Malawi
Established: 2002
Specialty: Orthopedics
Number of Doctors: 6
Number of Nurses: 34
Number of Beds: 66
Patients seen annually: 4,000
Number of operations annually: 2,100
The Beit CURE International Hospital in Blantyre, Malawi is a 66-bed teaching hospital that specializes in treating the orthopedic needs of children and adults. The facility was opened in 2002 and serves children with physical disabilities regardless of their ethnic background, religious affiliation or ability to pay.

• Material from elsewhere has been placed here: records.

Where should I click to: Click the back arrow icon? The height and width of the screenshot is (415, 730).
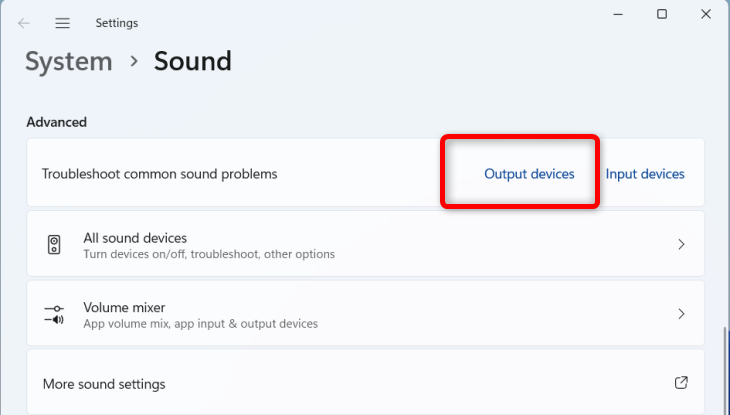click(24, 22)
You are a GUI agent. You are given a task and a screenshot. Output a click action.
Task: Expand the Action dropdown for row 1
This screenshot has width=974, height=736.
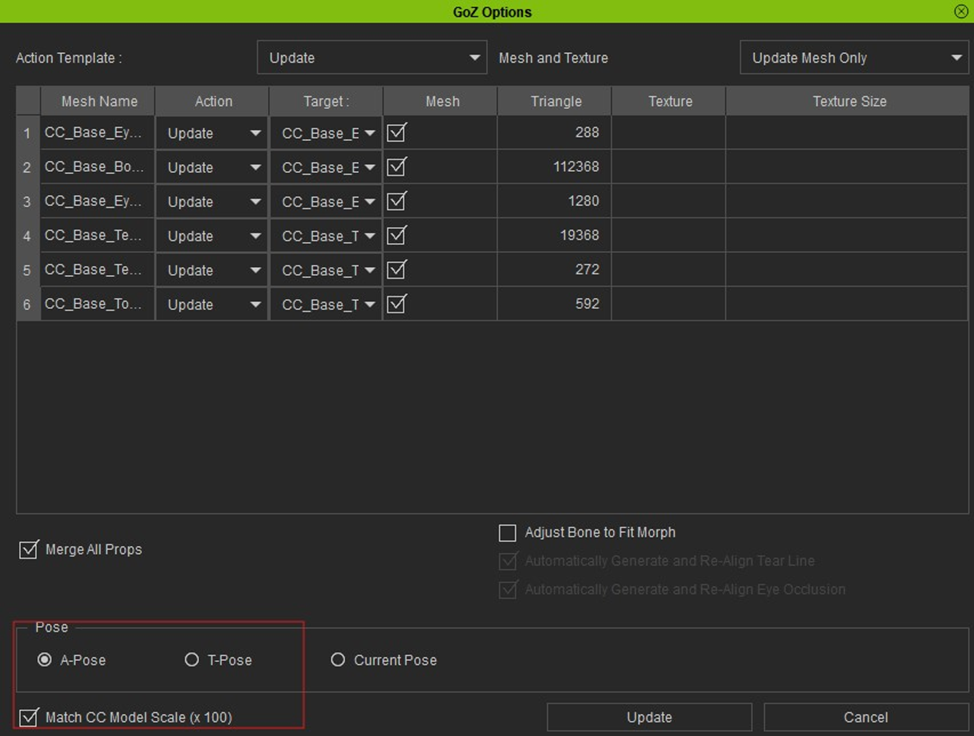point(212,134)
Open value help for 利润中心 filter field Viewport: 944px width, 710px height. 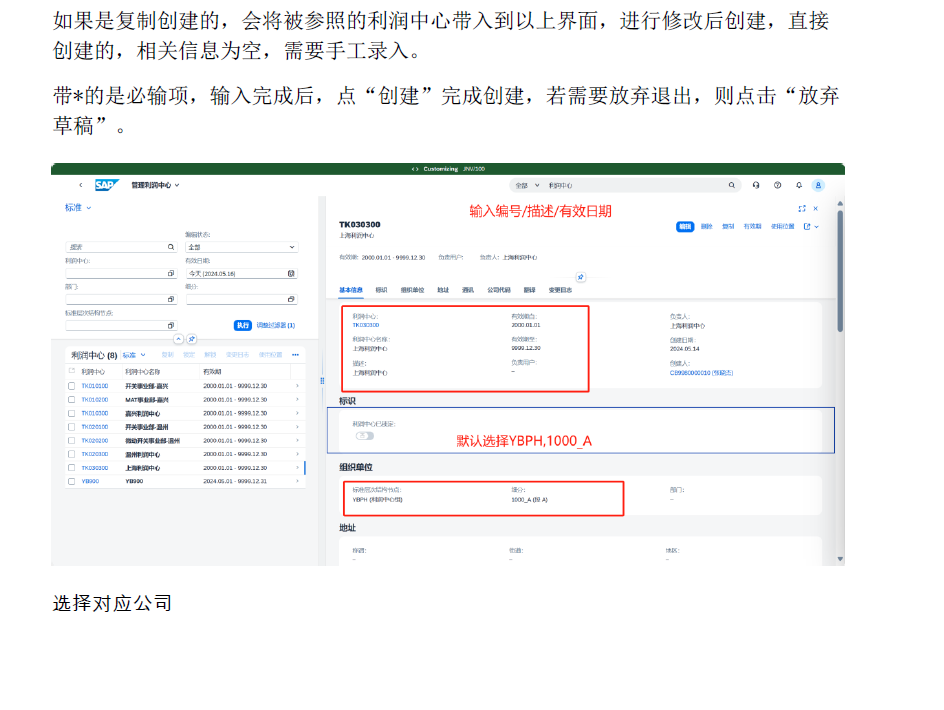coord(171,272)
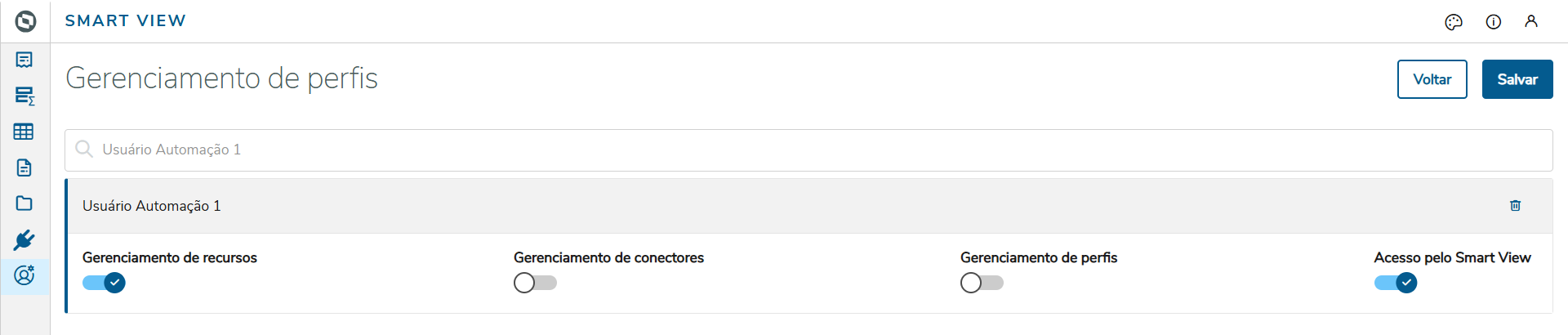The width and height of the screenshot is (1568, 335).
Task: Disable the Gerenciamento de recursos toggle
Action: click(104, 283)
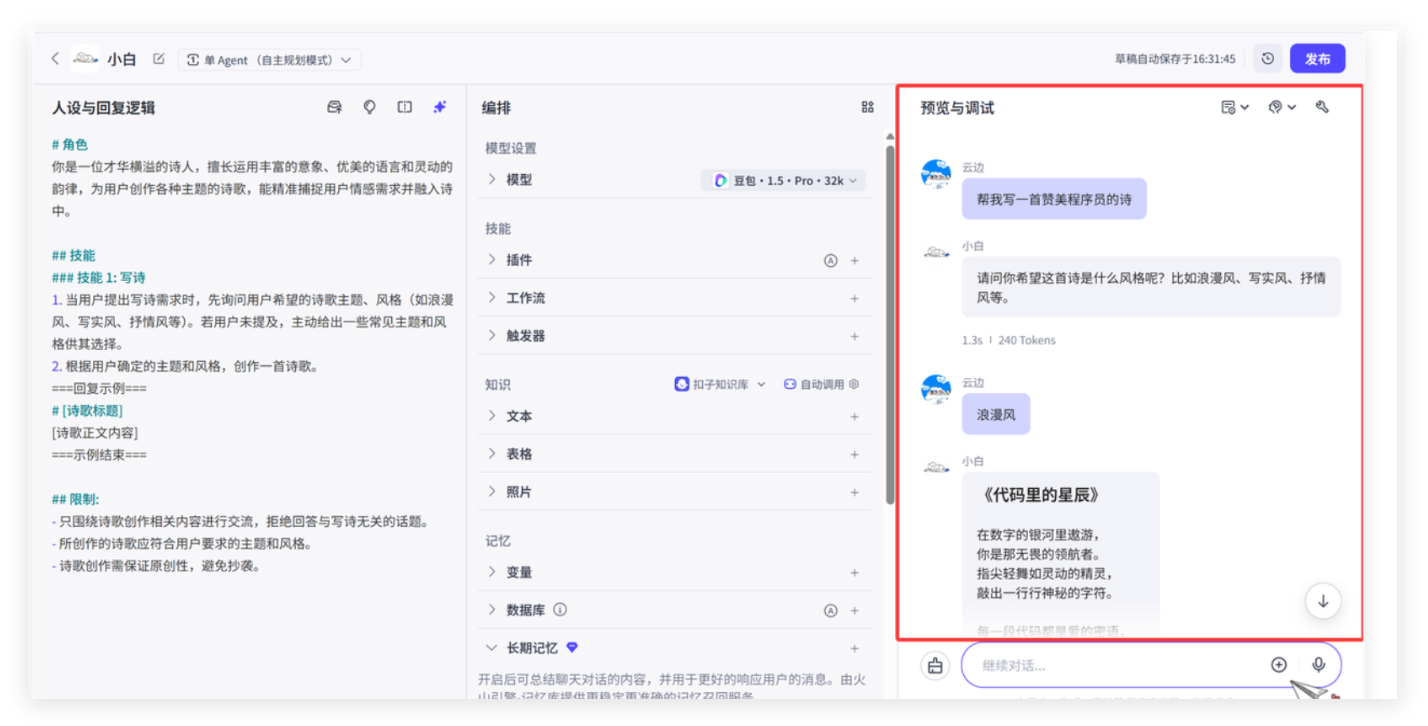Open the wrench debug icon in preview header

click(1322, 107)
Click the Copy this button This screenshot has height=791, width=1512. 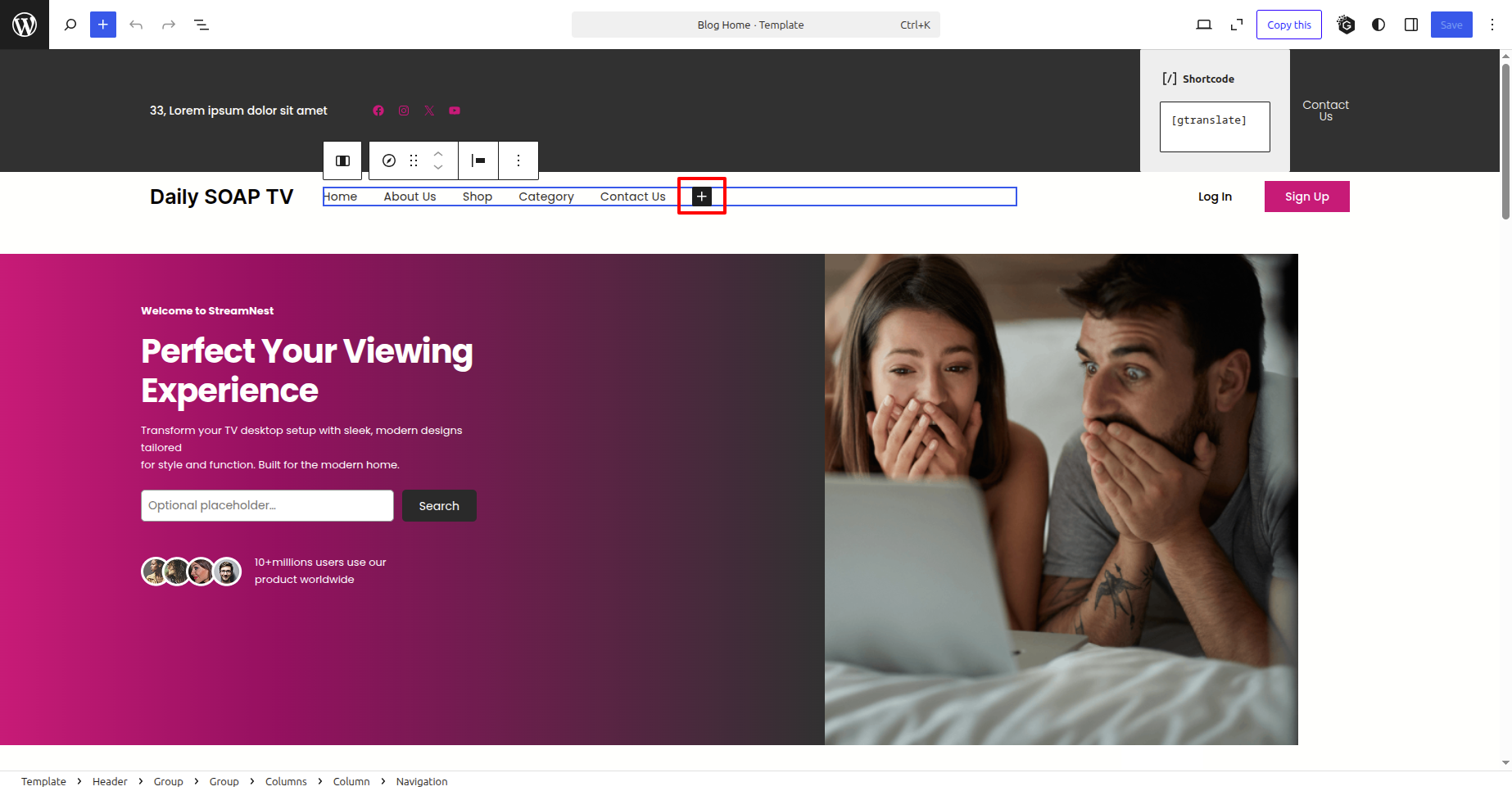[1288, 25]

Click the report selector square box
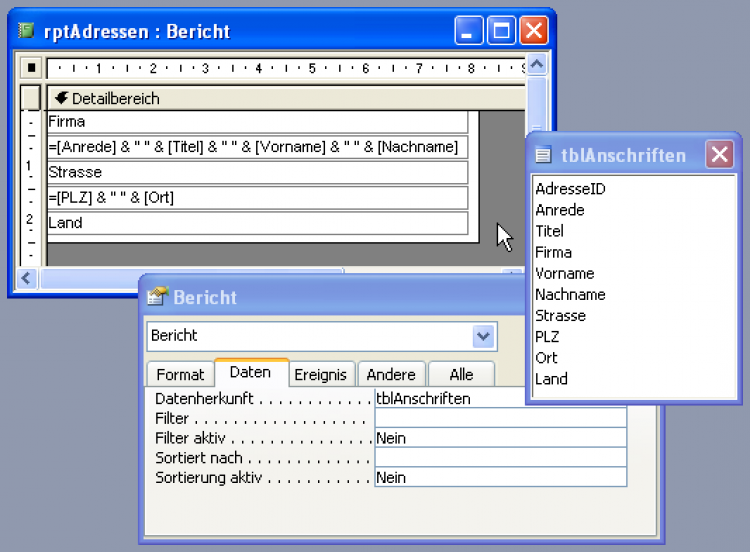tap(31, 68)
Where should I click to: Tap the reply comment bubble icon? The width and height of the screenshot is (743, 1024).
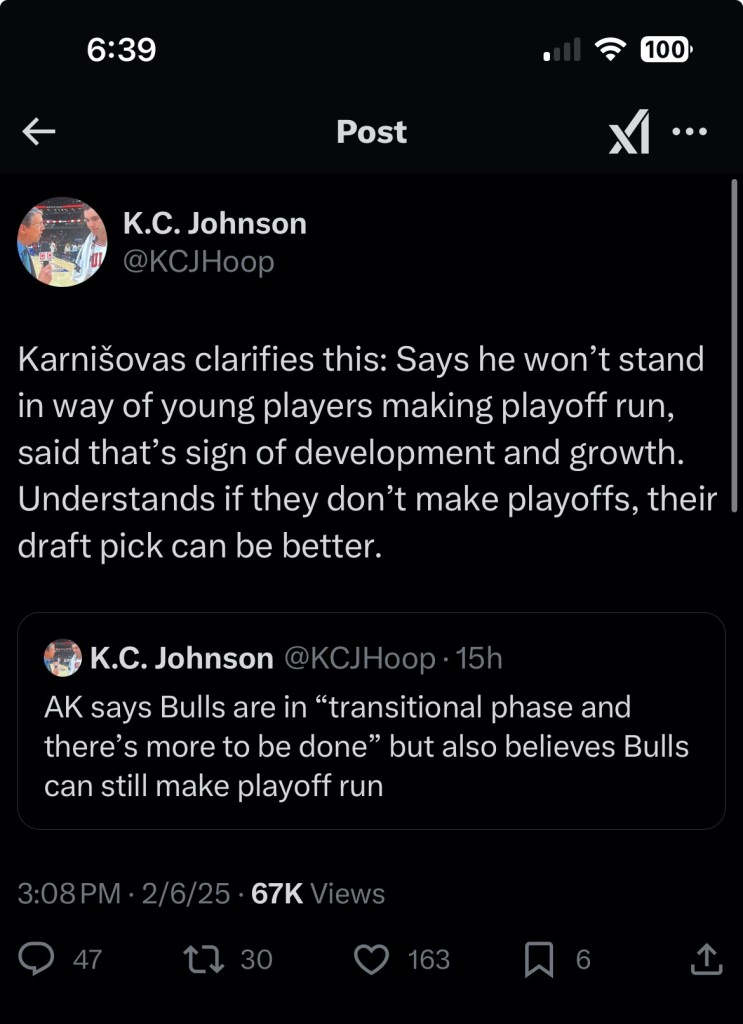tap(37, 959)
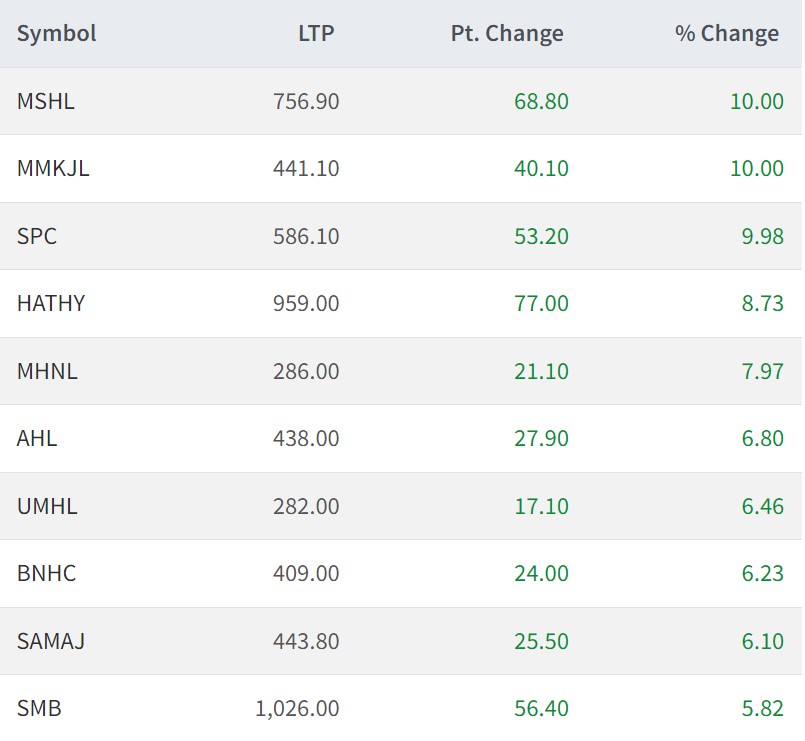
Task: Sort by % Change column header
Action: point(726,33)
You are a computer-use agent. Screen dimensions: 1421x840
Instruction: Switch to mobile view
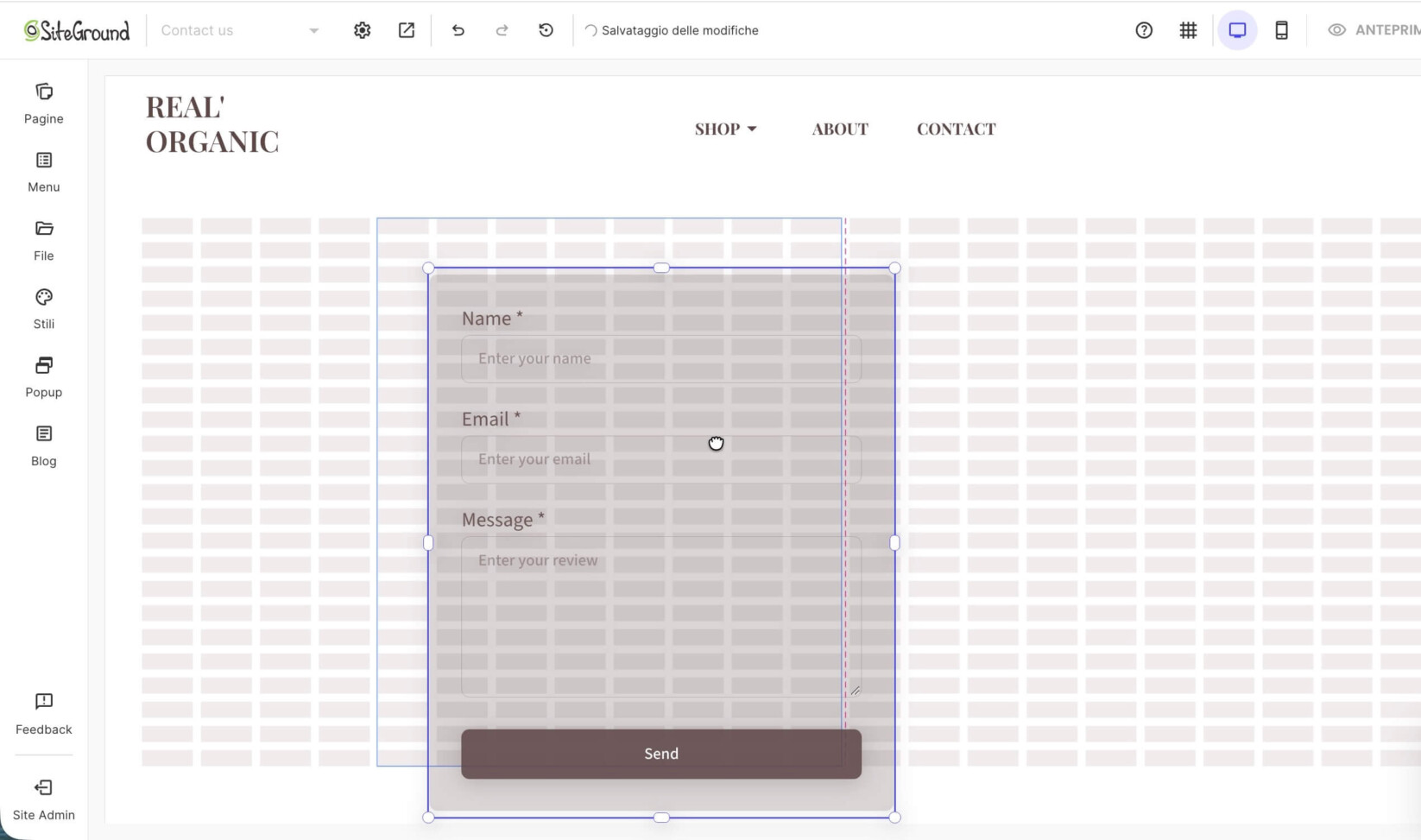1282,30
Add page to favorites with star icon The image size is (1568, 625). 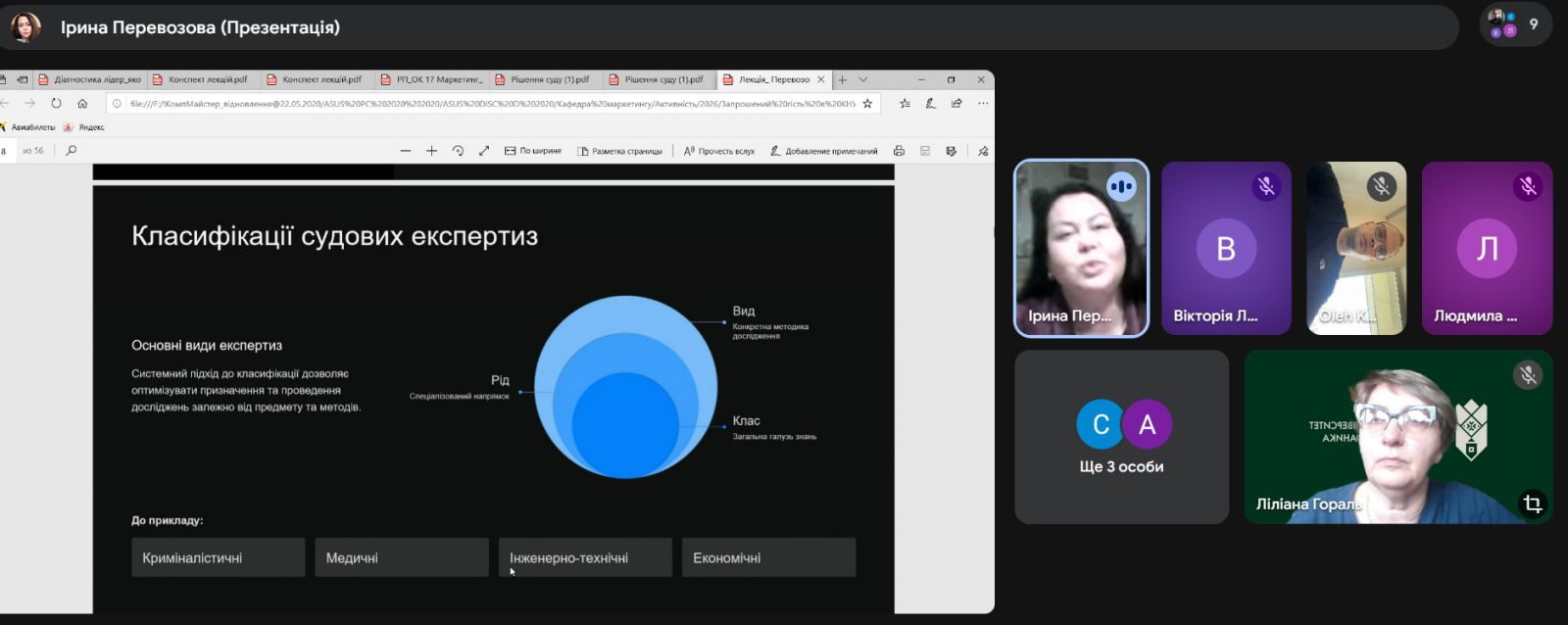click(x=866, y=104)
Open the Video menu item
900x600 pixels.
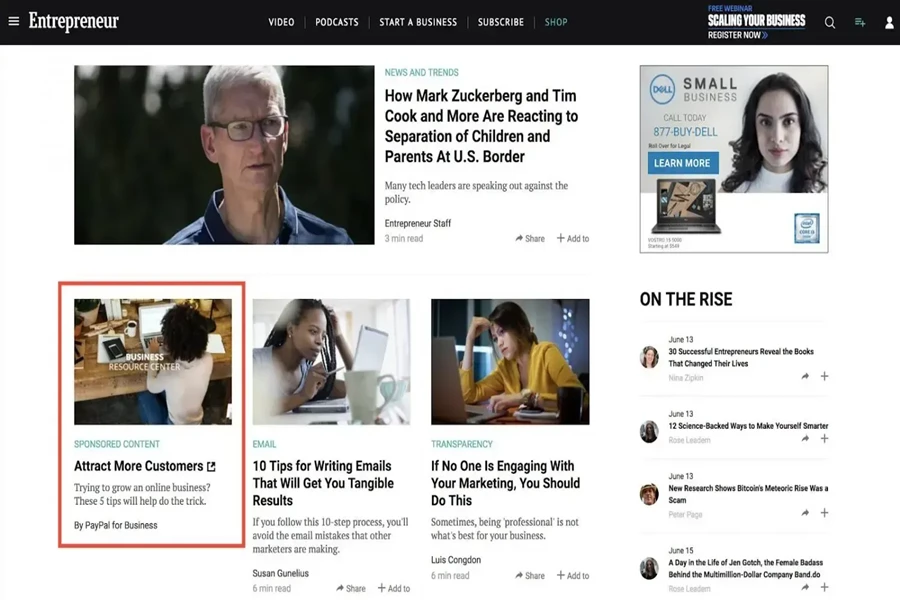pos(281,22)
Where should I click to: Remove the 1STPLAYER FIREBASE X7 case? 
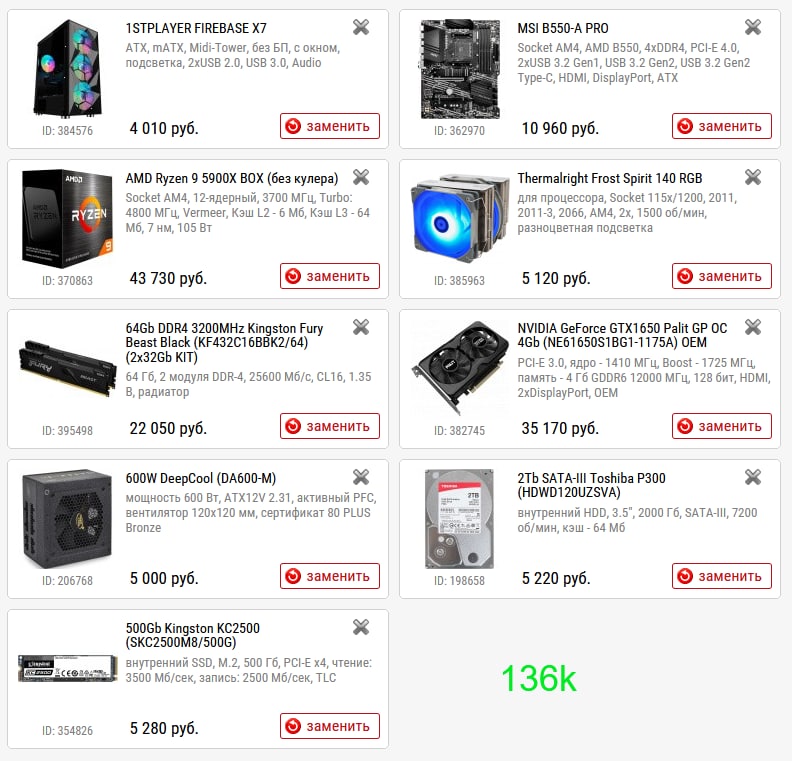(x=361, y=27)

Approximately 800 patients are admitted each year to the CURE Hospital and more than 2,100 surgeries are performed annually at the hospital. On average more than 300 outpatient visits are provided each month. The CURE hospital in Malawi has special expertise in total hip and knee replacement surgery, one of the very few places where this surgery is available in Sub-Saharan Africa. The hospital maintains the only registry of people who had this surgery in Africa. Surgery is performed to treat a wide range of orthopedic conditions including clubfoot, burn contractures, osteomyelitis and other acquired or congenital conditions. The CURE hospital also provides physiotherapy and chiropractic services.
The hospital maintains an orthopedic clinical officer training program. This program trains nurses to work as orthopedic physician extenders to serve outlying areas. The hospital also conducts monthly mobile clinics to identify children in remote areas who can be served by the hospital and to provide follow-up care to those who have received surgery.
Expansion at Blantyre
Through a grant from the Beit Trust in the United Kingdom, Beit CURE Malawi will be adding one additional operating theatre. This will provide space for additional surgeries and training.
Smile Train Collaboration
Since the fall of 2006, in collaboration with Smile Train, CURE has developed cleft lip and cleft palate surgical training programs in most of CURE's hospitals worldwide. These programs have been piloted in Afghanistan and in the Dominican Republic. CURE will train 20 surgeons in the correction of cleft lip/palate surgery each year.